Task details: When you reach the line containing "Task: Select the Surface : 641874 tree entry" in the records below, set it down exactly, together with every later line through the end, but not the pictures.

· · · · · · ·

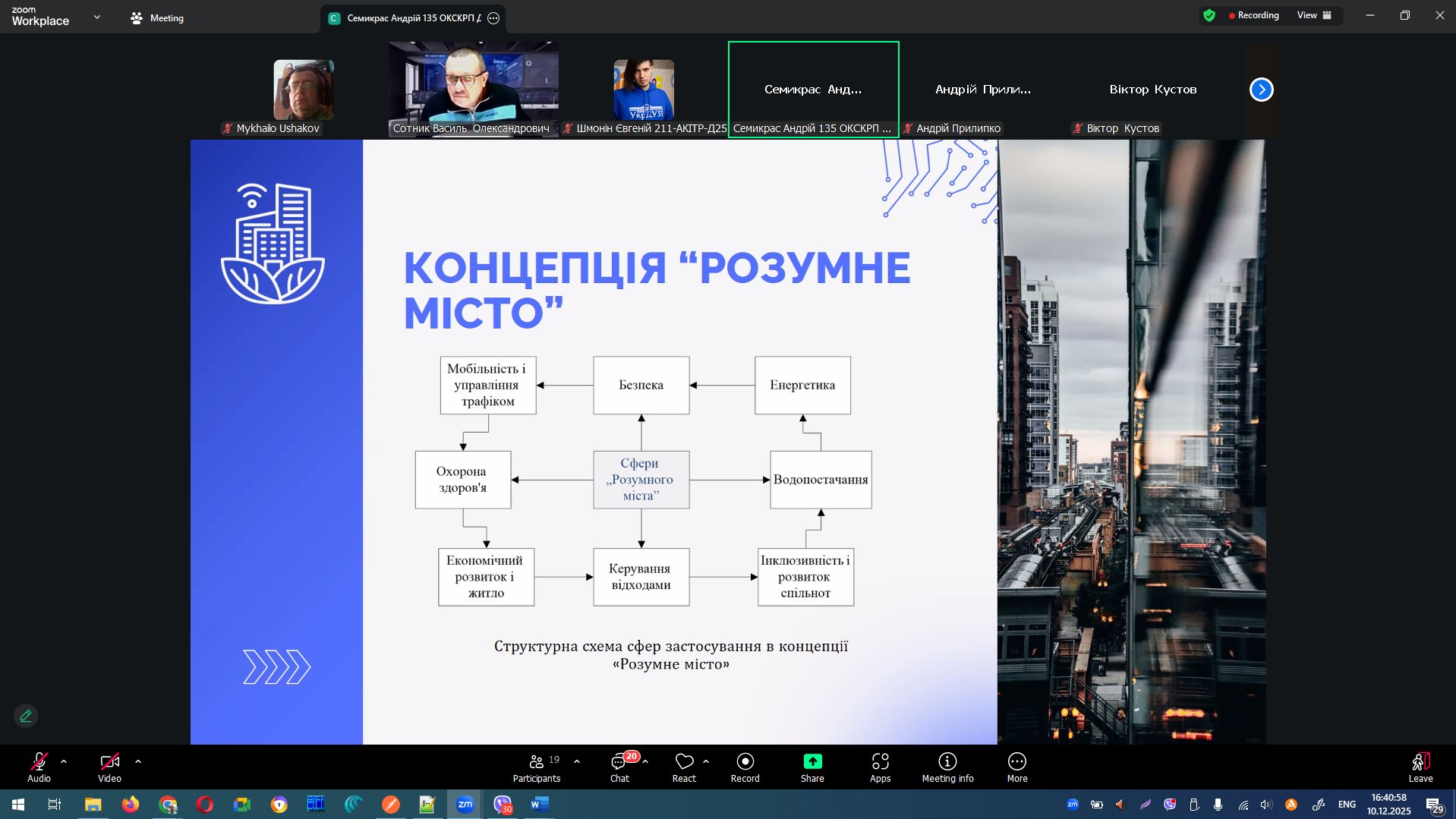1456x819 pixels.
Task: Open the Participants panel
Action: [536, 767]
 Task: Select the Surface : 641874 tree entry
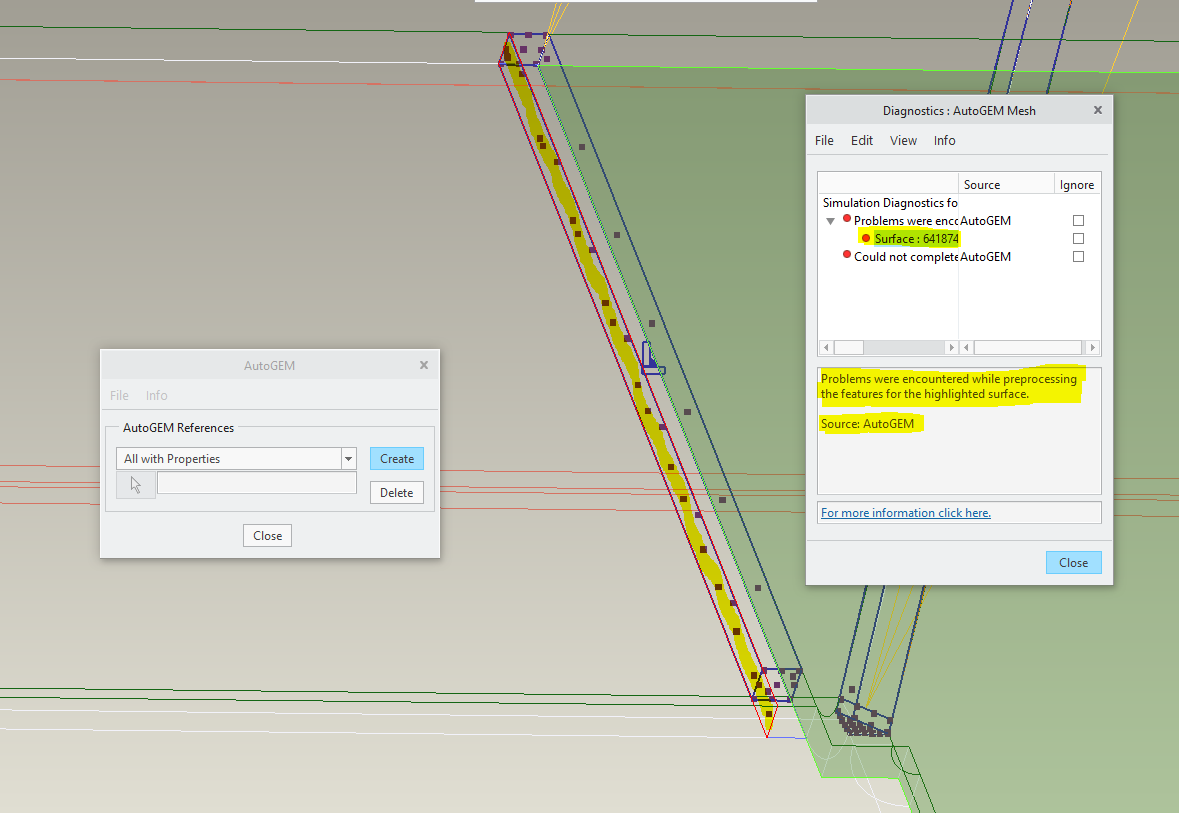(916, 239)
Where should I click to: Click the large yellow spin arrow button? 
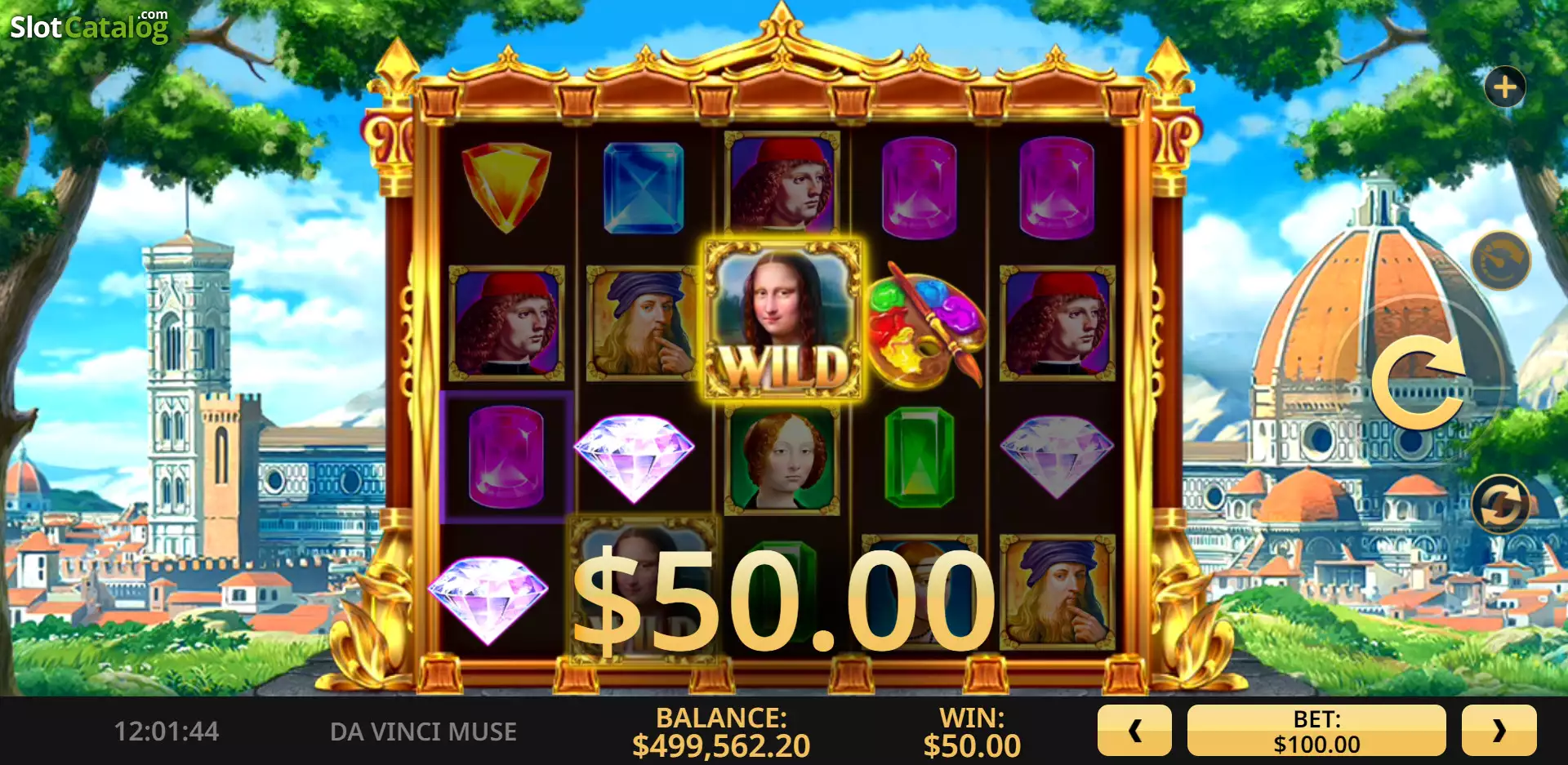click(x=1419, y=382)
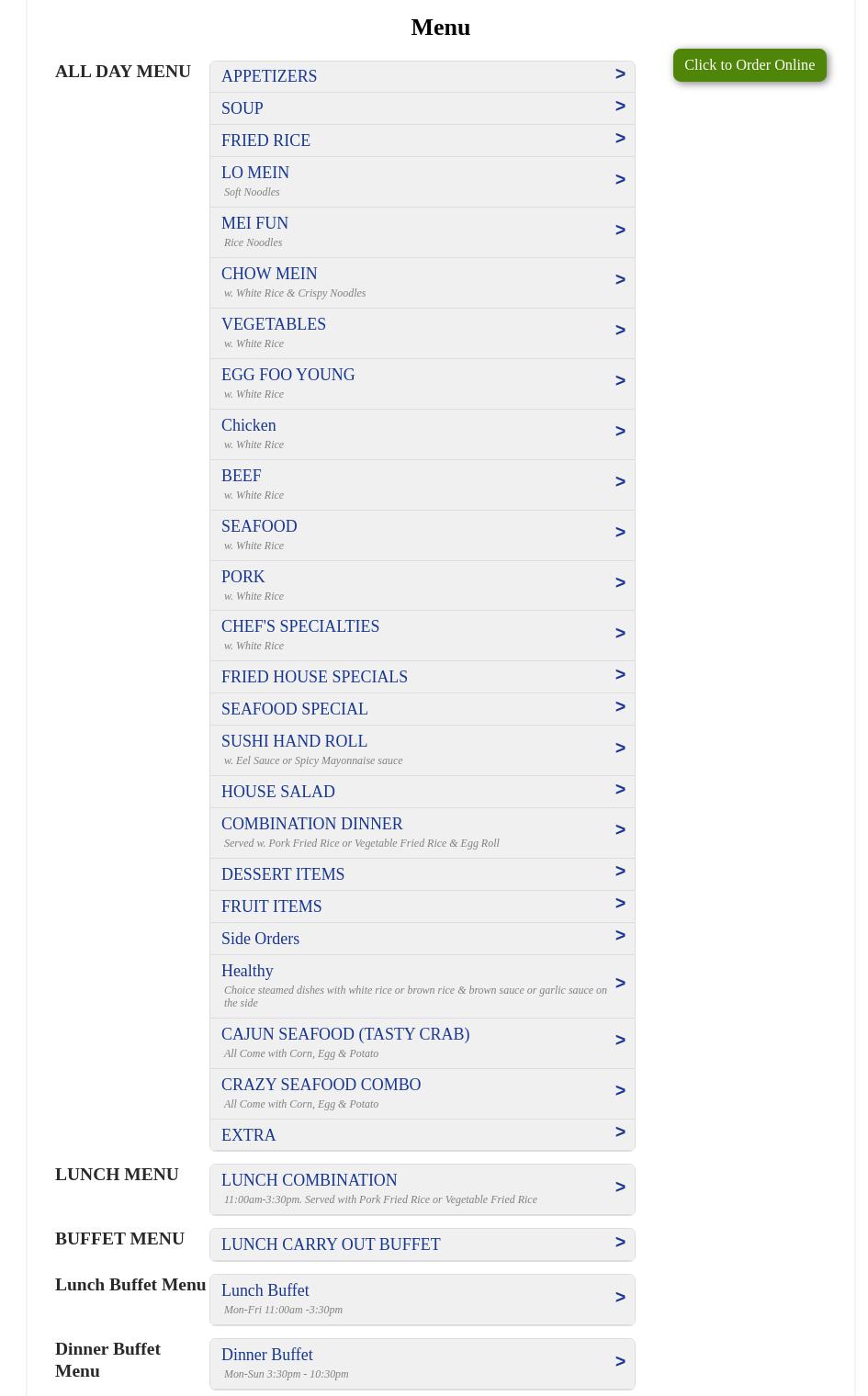
Task: Click the arrow next to Healthy
Action: pyautogui.click(x=620, y=984)
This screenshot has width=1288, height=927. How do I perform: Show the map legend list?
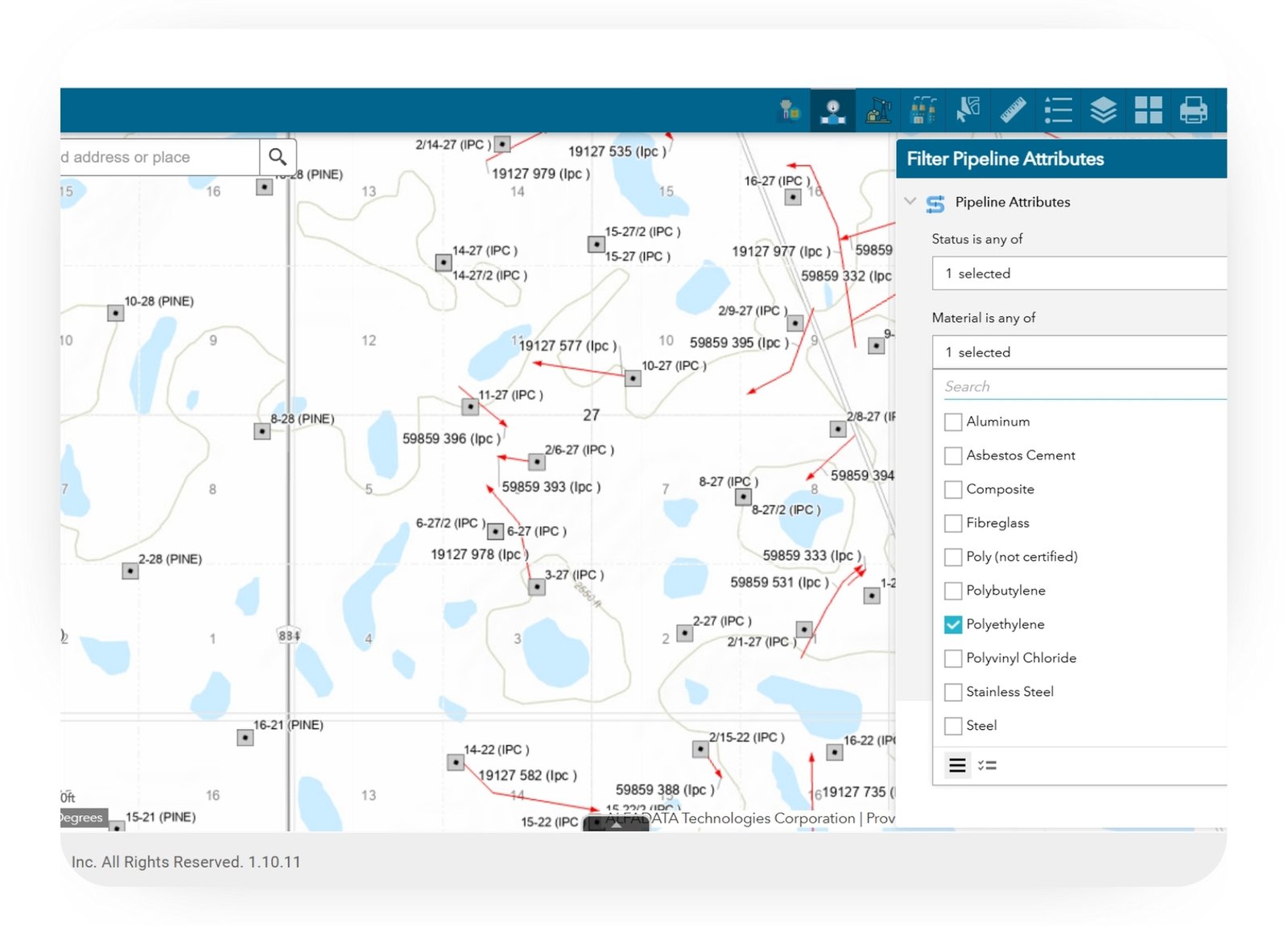tap(1058, 110)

· · · · · · ·

Exercise answer:
 Task: Select the Surface : 641874 tree entry
(916, 239)
Where should I click to: Click the large yellow spin arrow button? 
click(x=1419, y=382)
Task: Click the arrow next to Healthy
Action: pyautogui.click(x=620, y=984)
This screenshot has width=1288, height=927. How do I perform: Show the map legend list?
tap(1058, 110)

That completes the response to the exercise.